Konuyla ilgili rivayetlerin tamamının sahih ve bağlayıcı olduğunu söyleyebilir miyiz? Bu sorunun cevabını “hayır” olarak versek bile, bu durum şu gerçeği değiştirmeyecektir: İslam’ın ilk kuşaklarında Mehdi’nin zuhuru, yaygın olarak bilinen, inanılan ve dilden dile dolaşan bir meseledir ki bu kadar rivayete konu teşkil edebilmiştir.

4. Mehdi inancının Ehl-i Sünnet’e Şia’dan geçtiğinin ileri sürülmesinin ciddiye alınacak yanı yoktur. Zira Şia’nın Mehdi inancı “ric’at”, Ehl-i Sünnet’in Mehdi inancı ise “zuhur” merkezlidir. Yani Şia, 12. imam olarak kabul ettiği Muhammed b. el-Hasan el-Askerî’nin, 260/873 yılında 5 yaşındayken gaybete girdiğini ve kıyamete yakın ortaya çıkacağını söylerken Ehl-i Sünnet inancında “gaybet”e yer yoktur. Mehdi, olağanüstü özelliklere sahip birisi değildir. O, bu Ümmet’in tarih boyunca yetiştirdiği değerlerden birisi olarak doğup büyüyecek ve zamanı geldiğinde hayatın doğal akışı içinde görevini icra edecektir.

Kaldı ki Mehdi ile ilgili rivayetlerin, Muhammed b. el-Hasan el-Askerî daha dünyaya gelmeden önce kaleme alınmış –Abdürrezzâk’ın el-Musannef’i, Ahmed b. Hanbel’in el-Müsned’i gibi– Hadis eserlerinde yer almış olması, konunun Şia ile irtibatlandırılmasını imkânsız kılmaktadır.

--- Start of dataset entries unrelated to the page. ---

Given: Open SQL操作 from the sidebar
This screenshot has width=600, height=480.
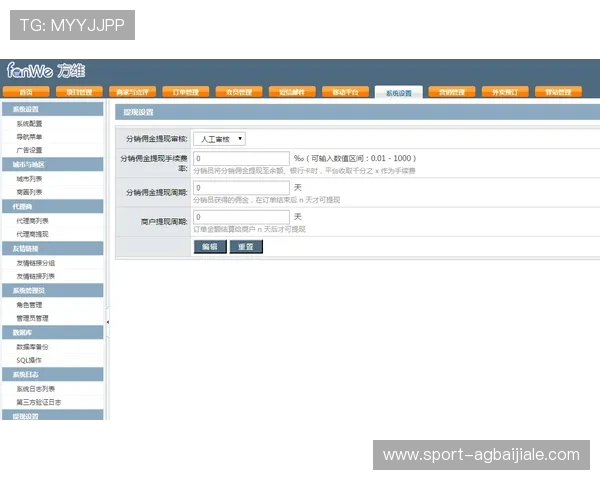Looking at the screenshot, I should (x=28, y=359).
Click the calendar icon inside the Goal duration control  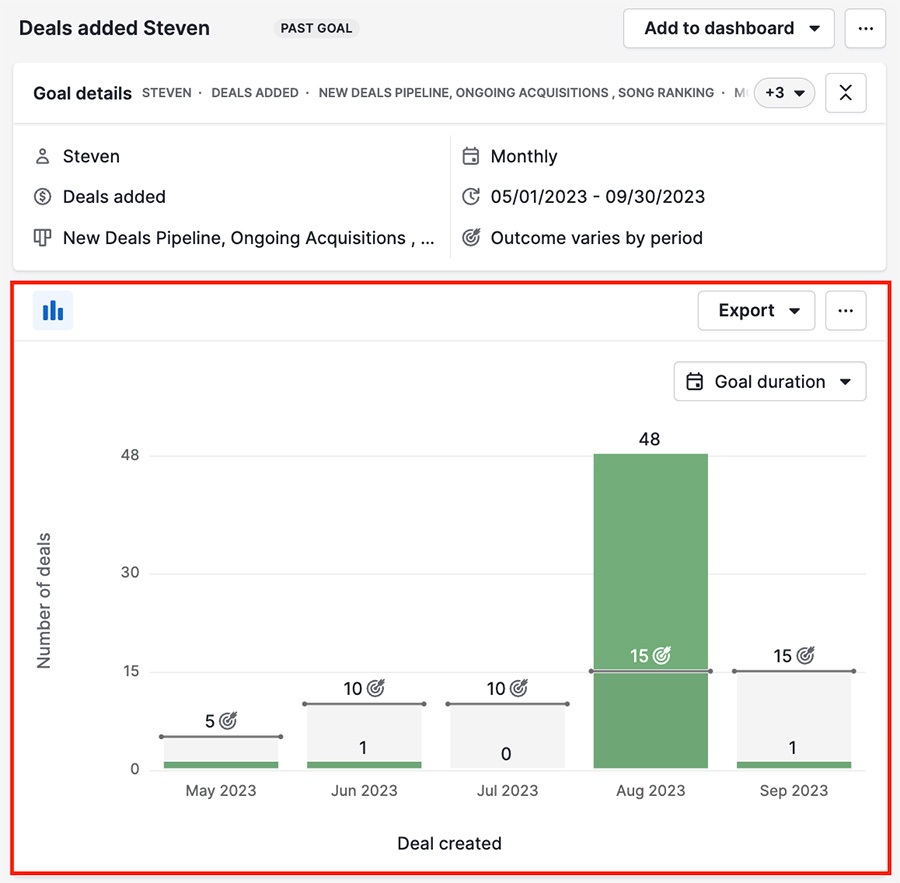tap(695, 381)
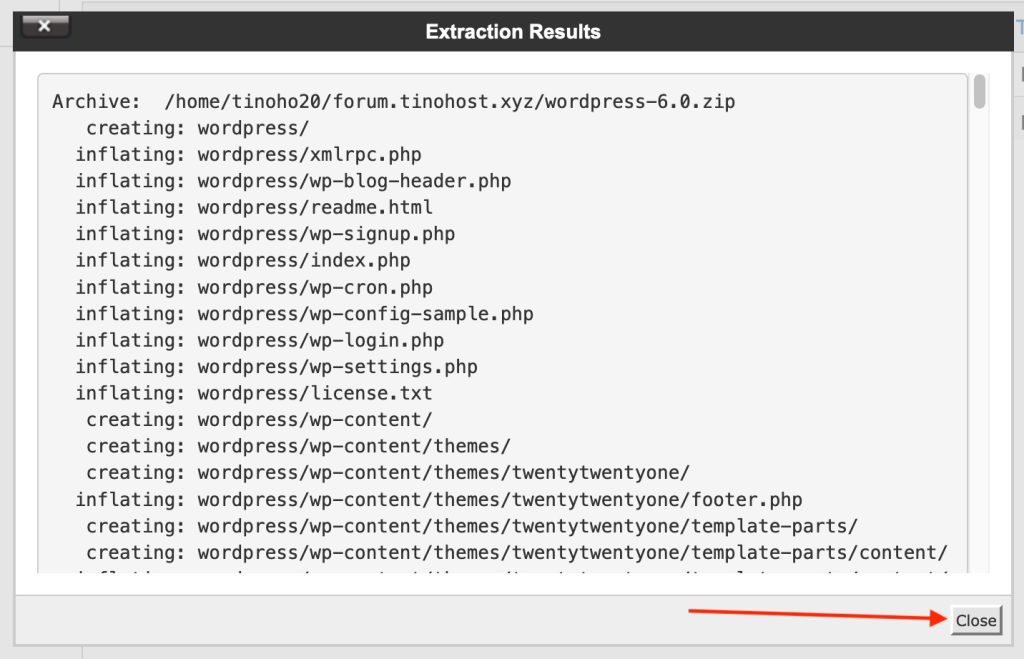Click the Extraction Results title text
This screenshot has width=1024, height=659.
click(513, 31)
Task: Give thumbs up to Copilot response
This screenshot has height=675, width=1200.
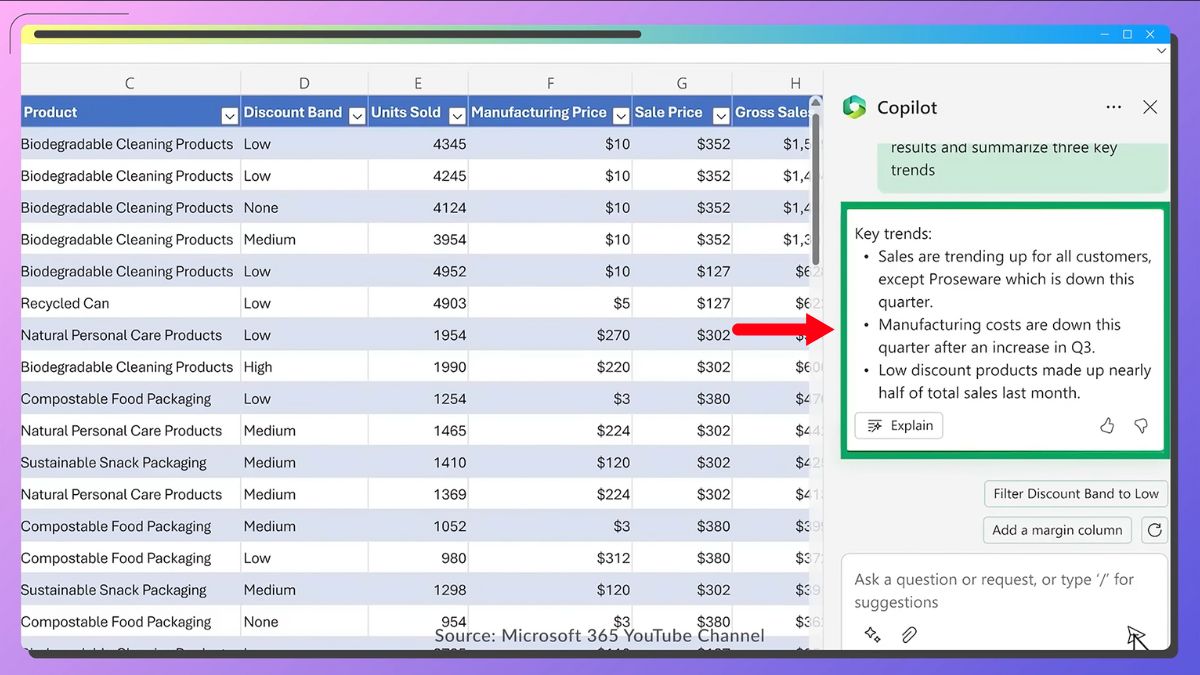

Gerektiğinde daha fazla detaya girmek üzere Mehdi inancı ve rivayetleri hakkında şimdilik bu kadar malumatın yeterli olacağı umulur…

Ebubekir Sifil
Milli Gazete, 12.11. 2006

---------------------------------------------------------------------

Kaynaklar

1) Bkz. 16/en-Nahl, 44, 64.)
2) Müslim, “Fiten”, 39-40
3) 6/el-En’âm, 50
4) 6/el-En’âm, 59)
5) Bu konuda detaylı bilgi için bkz. Modern İslâm Düşüncesinin Tenkidi, I, 49 vd.
6) et-Tezkire, 651
7) el-Menâru’l-Münîf, 142
8) Tehzîbu’l-Kemâl, XXV, 149
9) Fethu’l-Bârî, VI, 493; Tehzîbu’t-Tehzîb, IX, 126
10) Fethu’l-Muğîs, III, 43
11) el-İşâ’a, 112
12) Levâmi’u’l-Envâr, II, 84
13) el-İzâ’a, 61-2
14) el-Kavlu’l-Muhtasar, 17-8
15) Nazratun Âbire, 55
16) el-Hâvî içinde, II, 123 vd.

17) Bu eserle el-Heytemî’nin yukarıda adı geçen risalesi dilimize çevrilmiştir. Çevirilerde yer yer hatalar yapılmış olsa da, konuyla ilgilenenlerin bu iki risaleye mutlaka vakıf olması gerekir. Kahraman Neşriyat Kitabevi, 0212. 621 56 40

18)Sebîlurreşâd dergisi, c. XI-XII, sayı 285, 13 Şubat 1389, s. 389-91.